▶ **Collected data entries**
▬▬▬▬▬▬▬▬▬▬

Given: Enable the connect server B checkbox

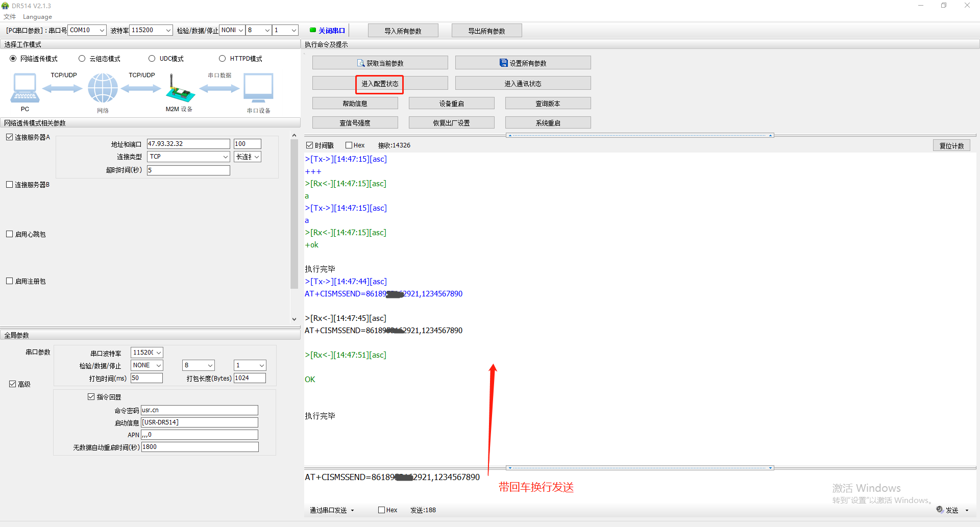Looking at the screenshot, I should pyautogui.click(x=10, y=185).
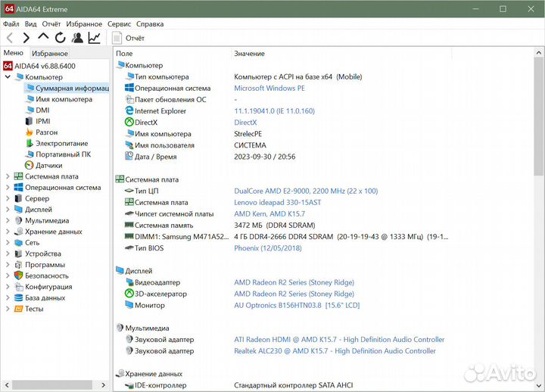Click the Отчёт report button

coord(129,38)
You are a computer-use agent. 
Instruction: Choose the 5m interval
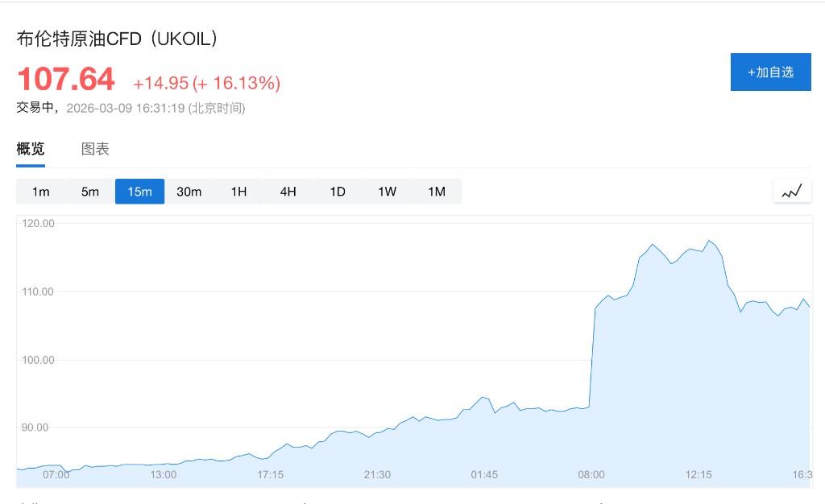pyautogui.click(x=90, y=192)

▬▬▬▬▬▬▬▬▬▬

▶ **THE TASK**
The response has to be an exact copy of all the data, pictures excluded.

▶ **ANSWER TO THE EXERCISE**
Given: Enable the connect server B checkbox

Looking at the screenshot, I should pyautogui.click(x=10, y=185).
Click the Отчёт report button

coord(129,38)
You are a computer-use agent. 
Instruction: Choose the 5m interval
pyautogui.click(x=90, y=192)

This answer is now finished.